**Description of the task:** Write out exactly the lines below from the one containing "Task: Select the voltage value 220 – 240" to the last, both ends kept, and nothing more; skip all pictures.

(Source data)
══════

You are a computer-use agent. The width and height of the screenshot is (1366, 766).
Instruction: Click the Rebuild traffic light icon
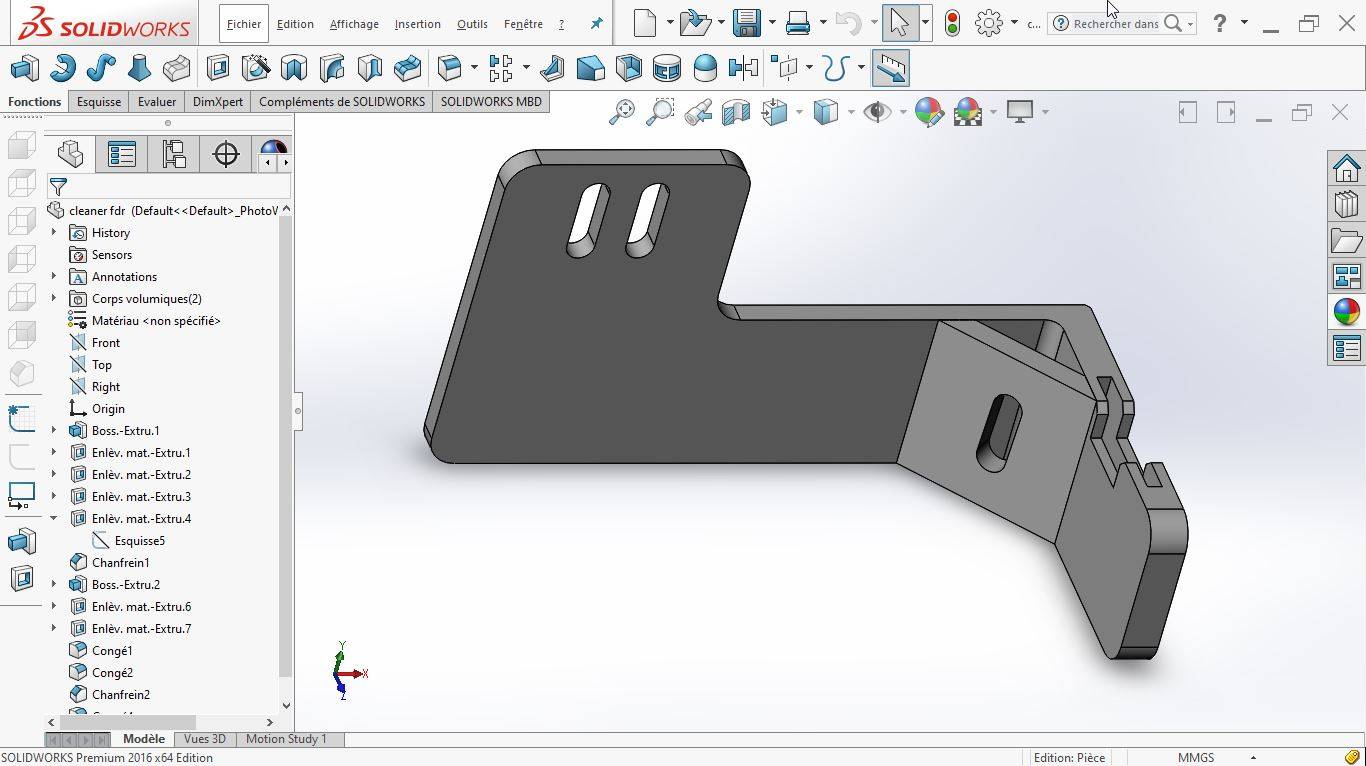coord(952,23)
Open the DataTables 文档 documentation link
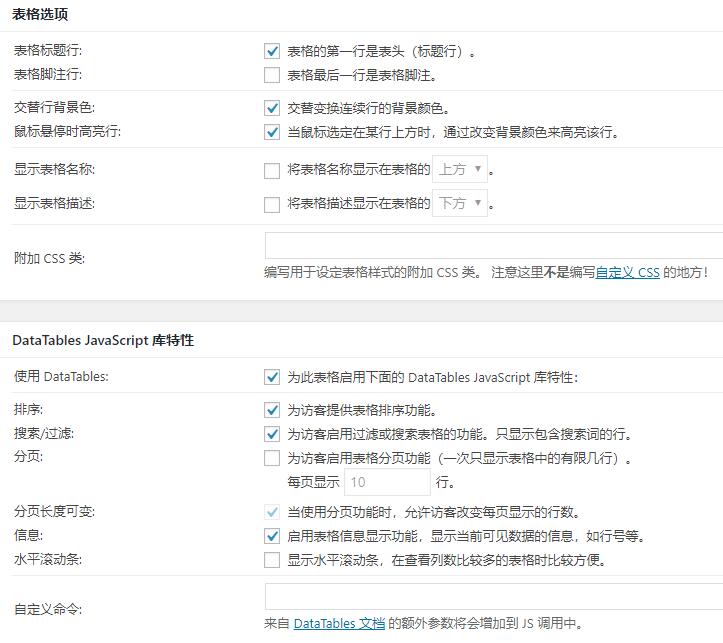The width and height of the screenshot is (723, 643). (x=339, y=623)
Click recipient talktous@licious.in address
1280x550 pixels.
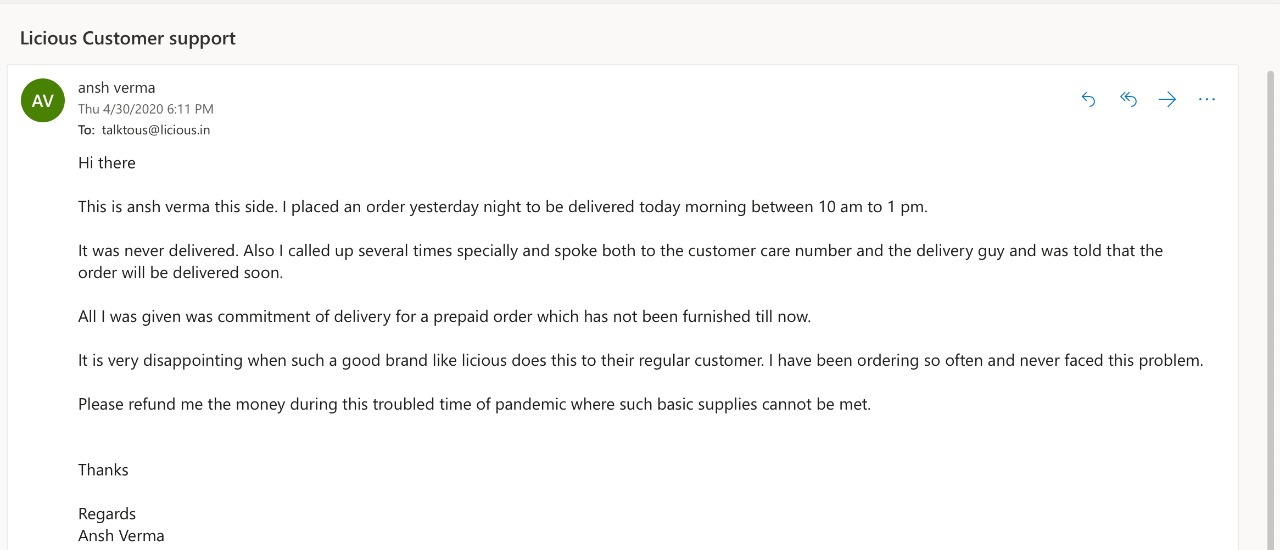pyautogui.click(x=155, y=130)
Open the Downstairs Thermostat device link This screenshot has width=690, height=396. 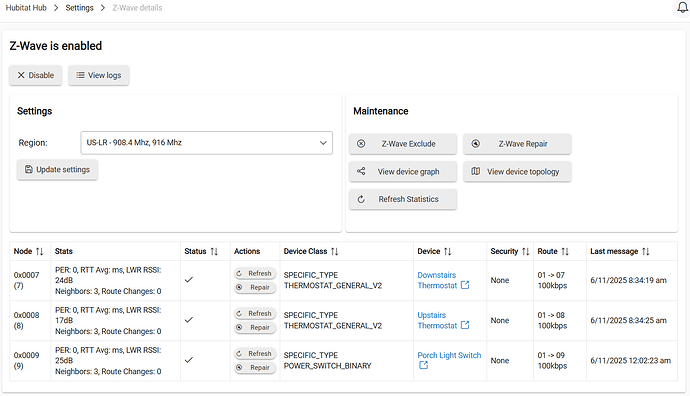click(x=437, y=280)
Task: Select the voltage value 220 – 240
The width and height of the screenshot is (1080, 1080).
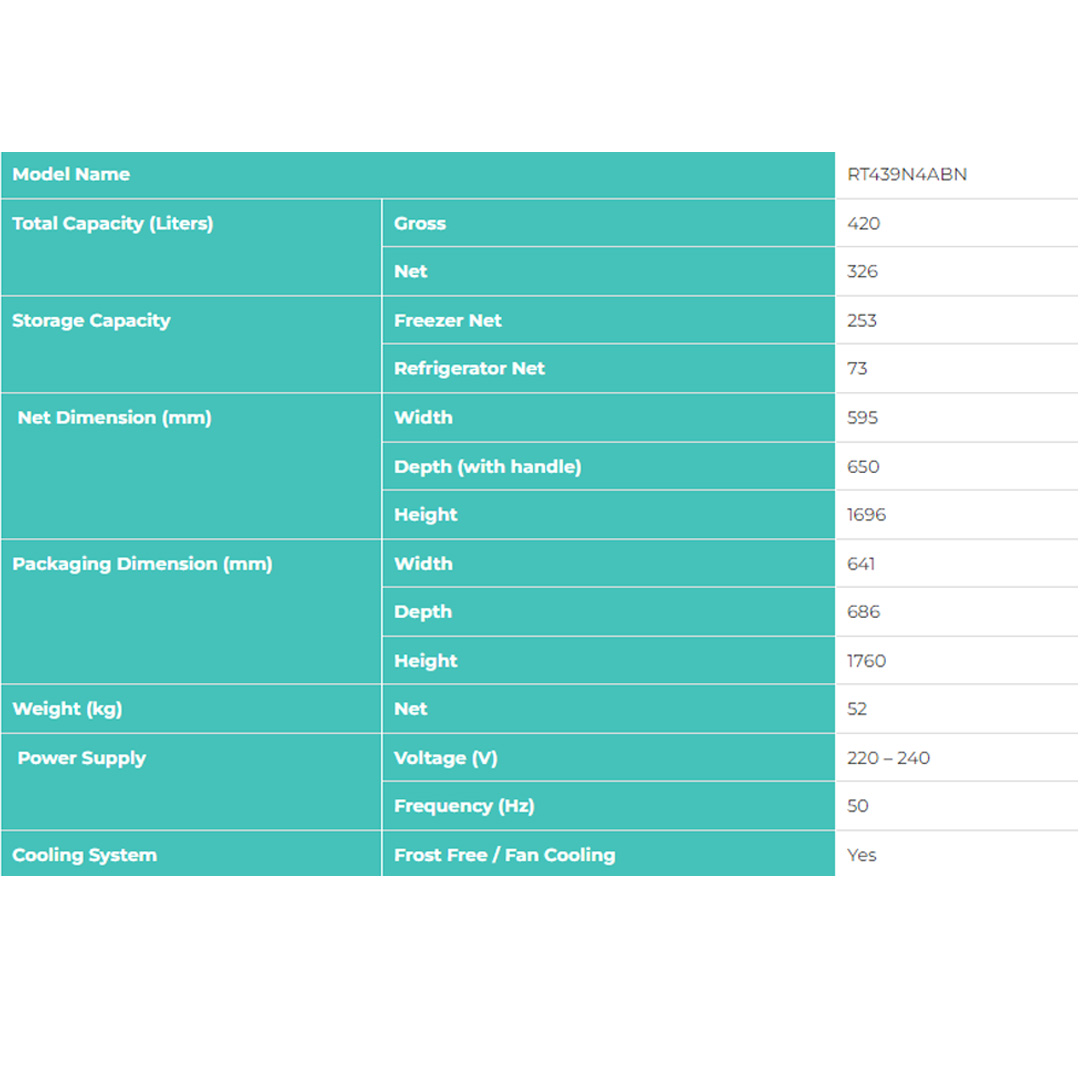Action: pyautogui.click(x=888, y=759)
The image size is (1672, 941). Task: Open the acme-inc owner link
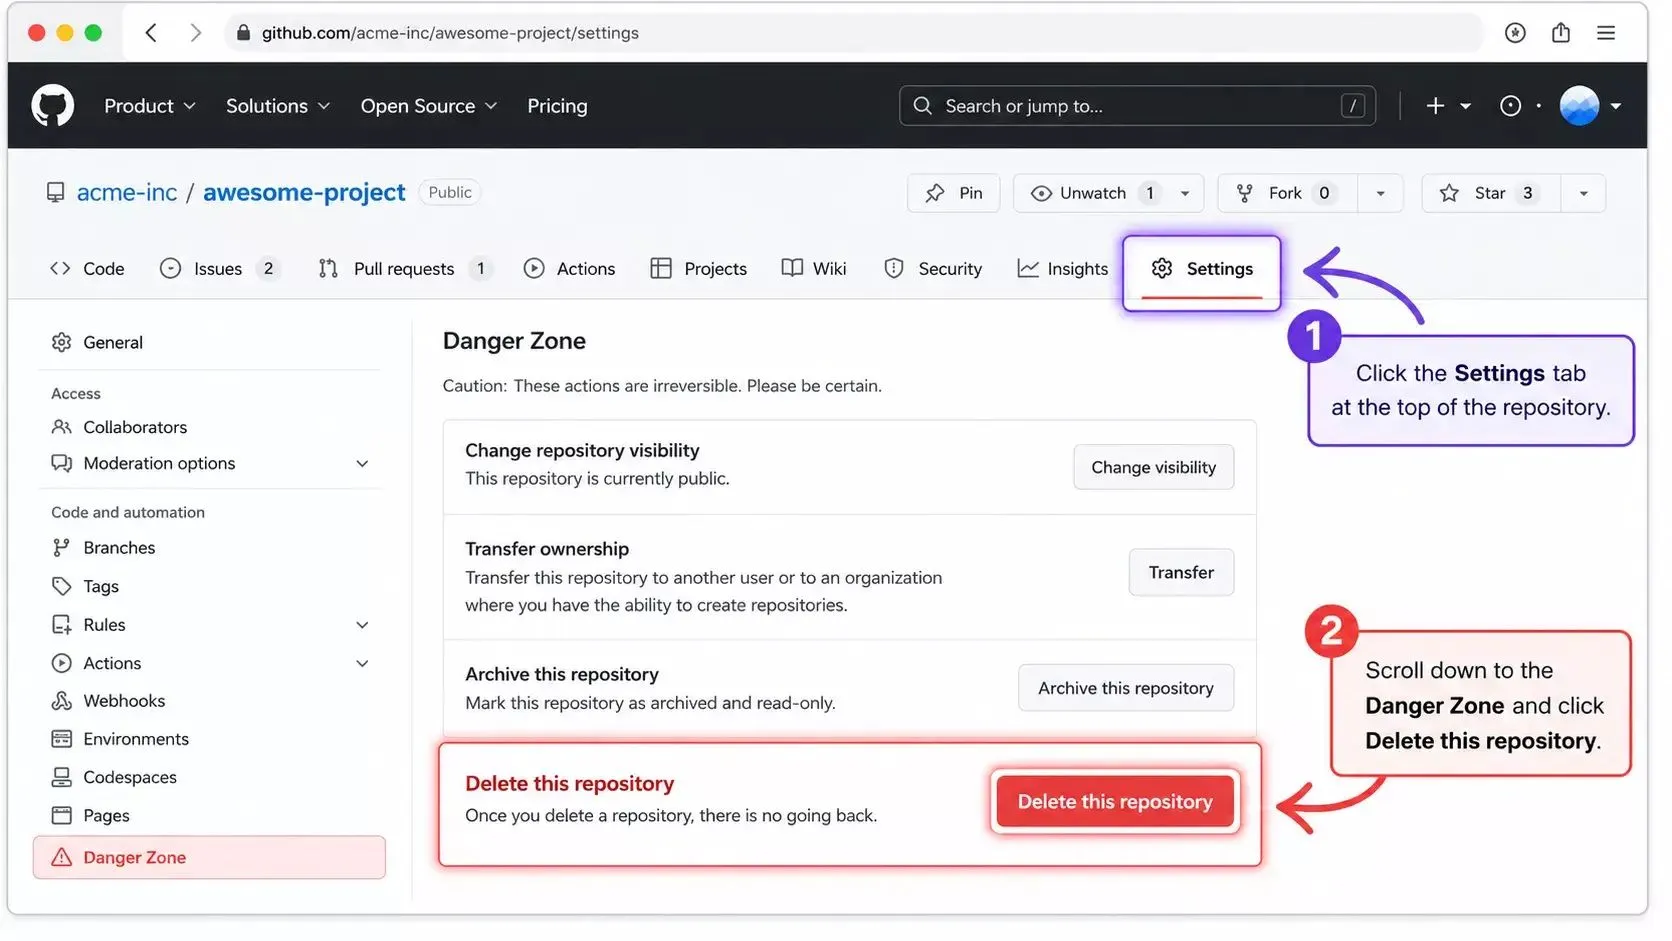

══════

**Answer box:**
Task: Select the voltage value 220 – 240
The width and height of the screenshot is (1080, 1080).
Action: pyautogui.click(x=888, y=759)
The image size is (1672, 941). Task: Open the acme-inc owner link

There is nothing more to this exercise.